Clinton Visit Raises Dems’ Spirit
Nevada Democrats have turned to the man that can rally voters from any podium, anywhere.
President Bill Clinton spoke yesterday at the Springs Preserve before a crowd of several hundred people. And from the moment he uttered his first word, Clinton held the crowd enrapt with his anecdotes, folksy policy-talk, and plenty of red meat for the Democratic base.
"Nevada’s always been to me a state of the future," Clinton said. "Look at you, you’re diverse, young vigorous full of energy. I’m glad to look out at the crowd and see that my demographic hasn’t been entirely eliminated, but….I mean, you got a lot of juice! Right?...”
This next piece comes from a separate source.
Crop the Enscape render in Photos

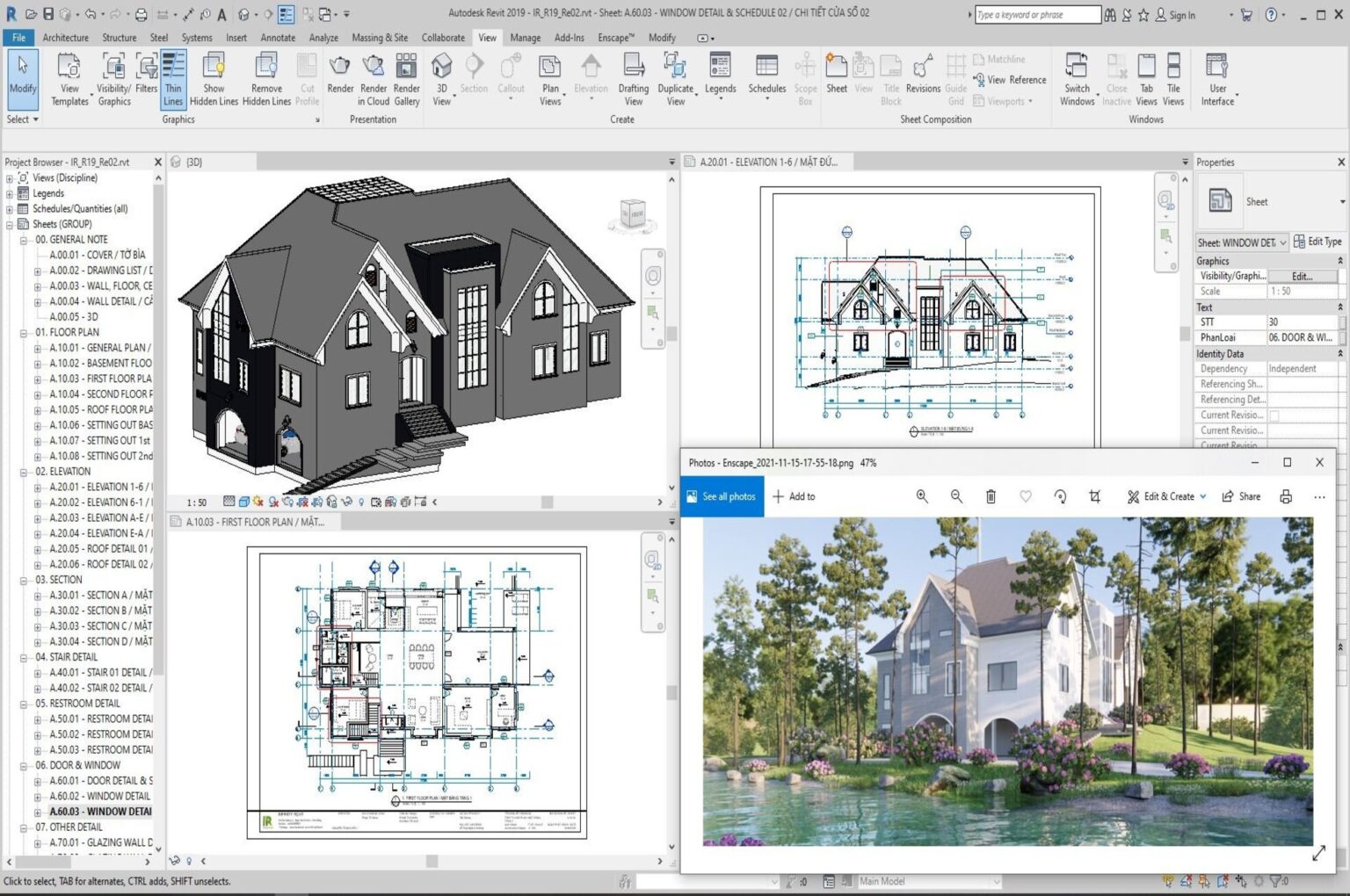(1094, 496)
The campaigner-in-chief sprinkled a little Clintonian pixie-dust on each of the Democrats running for office, reserving a bit extra for those who are in increasingly tight races.
"Why's Karl Rove spending a million dollars to beat Steven Horsford?" he asked.
But the main point of the visit was to remind Democrats in Nevada to vote. "Every one of you will pass a hundred people between now and November 4 th," Clinton said. "...who you know well or casually, and who will not vote, unless you ask them to go and vote."
According to Dave Damore, associate professor of political science at UNLV, the charismatic tones of Bill Clinton speechifying in Las Vegas, this close to the election--these are the sounds of Democrats panicking.
"Bill Clinton wouldn’t be coming to Nevada, if the Democrats felt comfortable in the position they were in." Damore said.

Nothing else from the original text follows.